## Record excerpts
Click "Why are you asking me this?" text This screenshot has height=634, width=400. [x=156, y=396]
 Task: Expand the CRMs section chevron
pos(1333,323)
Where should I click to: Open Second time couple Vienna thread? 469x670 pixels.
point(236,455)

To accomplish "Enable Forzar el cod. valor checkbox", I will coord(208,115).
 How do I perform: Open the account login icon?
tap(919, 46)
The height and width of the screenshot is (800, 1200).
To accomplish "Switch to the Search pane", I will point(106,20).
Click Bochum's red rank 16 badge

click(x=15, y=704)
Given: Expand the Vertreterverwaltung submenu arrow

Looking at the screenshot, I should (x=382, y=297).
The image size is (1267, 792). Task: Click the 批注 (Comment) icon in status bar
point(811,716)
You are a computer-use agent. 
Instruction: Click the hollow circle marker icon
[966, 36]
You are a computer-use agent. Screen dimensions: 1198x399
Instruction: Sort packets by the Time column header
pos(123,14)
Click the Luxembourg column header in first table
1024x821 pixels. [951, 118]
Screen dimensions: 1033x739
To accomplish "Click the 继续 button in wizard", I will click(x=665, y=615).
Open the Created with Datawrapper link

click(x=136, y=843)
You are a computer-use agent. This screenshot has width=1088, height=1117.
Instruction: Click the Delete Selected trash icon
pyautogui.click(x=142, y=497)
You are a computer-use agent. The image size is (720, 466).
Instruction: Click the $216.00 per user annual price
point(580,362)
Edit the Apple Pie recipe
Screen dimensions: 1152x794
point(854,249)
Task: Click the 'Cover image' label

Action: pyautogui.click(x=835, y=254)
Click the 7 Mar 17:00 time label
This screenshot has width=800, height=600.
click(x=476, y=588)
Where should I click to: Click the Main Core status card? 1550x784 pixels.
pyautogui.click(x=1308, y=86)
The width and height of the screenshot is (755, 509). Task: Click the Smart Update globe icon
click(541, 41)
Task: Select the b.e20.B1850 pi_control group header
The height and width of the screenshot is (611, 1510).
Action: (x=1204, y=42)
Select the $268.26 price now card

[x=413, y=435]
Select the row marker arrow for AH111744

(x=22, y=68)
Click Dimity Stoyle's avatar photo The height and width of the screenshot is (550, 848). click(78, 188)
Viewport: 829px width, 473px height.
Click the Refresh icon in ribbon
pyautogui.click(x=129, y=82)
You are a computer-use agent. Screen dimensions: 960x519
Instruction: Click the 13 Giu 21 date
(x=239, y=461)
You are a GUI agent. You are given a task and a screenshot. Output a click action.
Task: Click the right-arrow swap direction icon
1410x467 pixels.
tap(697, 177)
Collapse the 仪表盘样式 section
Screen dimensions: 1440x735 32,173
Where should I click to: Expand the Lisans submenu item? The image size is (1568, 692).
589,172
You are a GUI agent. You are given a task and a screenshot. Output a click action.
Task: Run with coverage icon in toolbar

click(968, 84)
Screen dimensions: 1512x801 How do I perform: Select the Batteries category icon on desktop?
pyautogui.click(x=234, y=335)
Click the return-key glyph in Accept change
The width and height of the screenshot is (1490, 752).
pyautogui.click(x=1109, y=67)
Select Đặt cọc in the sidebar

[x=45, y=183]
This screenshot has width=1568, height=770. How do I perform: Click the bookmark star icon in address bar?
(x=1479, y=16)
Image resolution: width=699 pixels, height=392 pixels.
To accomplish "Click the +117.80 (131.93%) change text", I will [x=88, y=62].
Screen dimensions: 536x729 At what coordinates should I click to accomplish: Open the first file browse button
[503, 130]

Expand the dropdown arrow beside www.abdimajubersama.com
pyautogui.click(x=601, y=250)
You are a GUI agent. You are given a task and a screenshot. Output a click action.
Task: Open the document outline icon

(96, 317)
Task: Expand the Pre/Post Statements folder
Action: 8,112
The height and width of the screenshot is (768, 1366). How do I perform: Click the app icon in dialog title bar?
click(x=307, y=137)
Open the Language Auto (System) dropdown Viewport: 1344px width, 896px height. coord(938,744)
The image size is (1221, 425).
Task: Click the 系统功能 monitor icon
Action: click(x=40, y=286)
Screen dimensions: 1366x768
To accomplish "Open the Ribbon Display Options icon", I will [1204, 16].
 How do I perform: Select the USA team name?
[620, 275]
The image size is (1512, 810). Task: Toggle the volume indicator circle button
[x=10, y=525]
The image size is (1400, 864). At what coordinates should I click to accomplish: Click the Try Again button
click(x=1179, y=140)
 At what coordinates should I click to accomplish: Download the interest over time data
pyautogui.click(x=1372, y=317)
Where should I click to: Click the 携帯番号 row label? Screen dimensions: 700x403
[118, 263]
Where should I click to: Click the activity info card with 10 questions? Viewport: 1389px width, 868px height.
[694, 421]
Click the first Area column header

## Problem requirements
When the word "text" shows up in a line of the entries, report that line.

## Your solution
Click "Why are you asking me this?" text This screenshot has height=634, width=400. [x=156, y=396]
To accomplish "Click the +117.80 (131.93%) change text", I will [x=88, y=62].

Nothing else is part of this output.